Saturday, October 31, 2009

Laughter from beneath the leaves

It is fall. Autumn has always been my favorite season. The leaves on the trees turn a rich warm orange, red and yellow and spiral down to the earth below. I love walking through piles of leaves that have blown over a sidewalk. I love walking underneath trees while the leaves fall. I love the smell of the damp leaves, and feeling the mist on my face. I love wrapping myself up in a sweater or an extra blanket to keep cozy and keep the cold out. 
When I was younger my parents would buy the bright orange leaves bags with black carved pumpkin faces printed on them. On a nice Saturday afternoon my brother and I, along with help from our parents, would rake the leaves and fill the bags. Of course we would rake all the leaves into giant piles in the front yard and instead of filling the bags we'd run through the leaves, or jump into the pile. I remember throwing bunches of leaves up over my head and sitting amongst the leaves.
There are pictures, in a photo album, of my brother and I playing in the leaves. When I look at those pictures, they are memorized in my head, I can hear the laughter of my brother. The small laughter of a four year old boy echos in my mind and all I can do is smile. 

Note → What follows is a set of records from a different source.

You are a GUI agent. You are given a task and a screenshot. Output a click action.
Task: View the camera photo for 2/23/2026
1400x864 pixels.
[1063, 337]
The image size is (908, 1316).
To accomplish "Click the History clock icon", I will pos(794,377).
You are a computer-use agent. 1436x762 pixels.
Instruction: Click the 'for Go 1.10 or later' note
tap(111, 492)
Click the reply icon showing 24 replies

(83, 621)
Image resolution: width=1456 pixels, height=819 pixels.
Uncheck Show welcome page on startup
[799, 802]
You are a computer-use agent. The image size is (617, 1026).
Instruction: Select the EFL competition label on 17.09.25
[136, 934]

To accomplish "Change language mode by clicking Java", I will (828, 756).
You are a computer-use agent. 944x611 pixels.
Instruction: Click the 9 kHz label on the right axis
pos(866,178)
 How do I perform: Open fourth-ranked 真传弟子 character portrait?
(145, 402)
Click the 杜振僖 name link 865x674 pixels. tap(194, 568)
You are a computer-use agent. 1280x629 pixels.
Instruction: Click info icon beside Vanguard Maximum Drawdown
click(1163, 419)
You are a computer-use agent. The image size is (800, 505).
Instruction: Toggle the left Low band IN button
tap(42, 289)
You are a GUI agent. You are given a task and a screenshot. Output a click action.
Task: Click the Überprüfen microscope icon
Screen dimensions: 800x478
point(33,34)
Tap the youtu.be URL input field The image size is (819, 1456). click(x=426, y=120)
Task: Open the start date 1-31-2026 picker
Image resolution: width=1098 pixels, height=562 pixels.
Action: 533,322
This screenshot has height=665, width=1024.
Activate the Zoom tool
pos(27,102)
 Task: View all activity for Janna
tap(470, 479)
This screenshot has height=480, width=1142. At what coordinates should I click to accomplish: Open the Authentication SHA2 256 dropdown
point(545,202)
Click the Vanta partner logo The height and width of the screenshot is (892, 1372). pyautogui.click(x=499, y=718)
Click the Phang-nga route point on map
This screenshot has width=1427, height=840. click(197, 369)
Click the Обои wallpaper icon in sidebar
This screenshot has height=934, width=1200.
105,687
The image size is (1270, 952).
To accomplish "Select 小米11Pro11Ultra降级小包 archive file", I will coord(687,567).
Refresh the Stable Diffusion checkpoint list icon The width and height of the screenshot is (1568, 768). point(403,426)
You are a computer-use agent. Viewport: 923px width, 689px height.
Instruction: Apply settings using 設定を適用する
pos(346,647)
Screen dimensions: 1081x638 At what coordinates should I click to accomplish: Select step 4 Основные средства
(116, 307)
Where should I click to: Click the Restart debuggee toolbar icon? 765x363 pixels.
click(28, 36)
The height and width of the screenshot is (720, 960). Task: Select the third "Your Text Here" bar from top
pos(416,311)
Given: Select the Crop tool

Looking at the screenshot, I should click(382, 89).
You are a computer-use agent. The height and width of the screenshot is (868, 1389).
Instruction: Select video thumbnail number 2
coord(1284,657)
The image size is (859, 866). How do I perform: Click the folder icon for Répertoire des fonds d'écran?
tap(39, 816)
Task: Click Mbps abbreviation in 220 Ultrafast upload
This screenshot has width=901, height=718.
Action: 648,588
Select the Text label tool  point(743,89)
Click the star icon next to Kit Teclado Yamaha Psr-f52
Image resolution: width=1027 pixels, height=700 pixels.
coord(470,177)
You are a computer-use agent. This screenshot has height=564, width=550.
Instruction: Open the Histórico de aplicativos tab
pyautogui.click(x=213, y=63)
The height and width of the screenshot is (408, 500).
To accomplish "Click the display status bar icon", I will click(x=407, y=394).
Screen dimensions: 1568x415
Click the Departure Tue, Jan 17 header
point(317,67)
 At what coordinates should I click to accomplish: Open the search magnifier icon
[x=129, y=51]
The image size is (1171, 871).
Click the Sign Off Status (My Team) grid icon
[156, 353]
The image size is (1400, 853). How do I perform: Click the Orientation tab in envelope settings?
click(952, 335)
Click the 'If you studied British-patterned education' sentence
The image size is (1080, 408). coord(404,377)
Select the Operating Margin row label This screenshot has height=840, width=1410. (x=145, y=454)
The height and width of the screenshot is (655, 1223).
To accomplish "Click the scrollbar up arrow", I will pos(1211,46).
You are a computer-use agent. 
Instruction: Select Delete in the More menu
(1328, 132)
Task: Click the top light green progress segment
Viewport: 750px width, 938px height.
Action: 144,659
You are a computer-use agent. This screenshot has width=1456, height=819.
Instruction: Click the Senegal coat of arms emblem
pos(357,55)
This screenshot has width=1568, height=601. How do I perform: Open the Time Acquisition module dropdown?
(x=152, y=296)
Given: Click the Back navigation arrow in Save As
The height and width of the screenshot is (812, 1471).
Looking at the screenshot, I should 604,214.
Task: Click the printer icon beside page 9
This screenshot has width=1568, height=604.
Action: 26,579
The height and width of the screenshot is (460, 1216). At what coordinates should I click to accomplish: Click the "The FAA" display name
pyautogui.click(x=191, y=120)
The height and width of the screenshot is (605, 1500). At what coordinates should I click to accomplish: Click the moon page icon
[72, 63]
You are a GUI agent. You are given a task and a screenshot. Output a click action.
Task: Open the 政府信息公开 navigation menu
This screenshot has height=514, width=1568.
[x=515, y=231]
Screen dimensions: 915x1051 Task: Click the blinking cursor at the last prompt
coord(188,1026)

So autumn, the season of change, the change from growing, and new life into a period of quiet death and wait, is my favorite. It is a season of transition. It is a time of year while looking at the multicolored leaves when I remember long walks in the woods with my brother and father, it is the time of year when I remember stacking wood in piles with my Great Uncle, while my brother tried to help, it is the time of year when I remember the laughter of raking leaves with my little brother.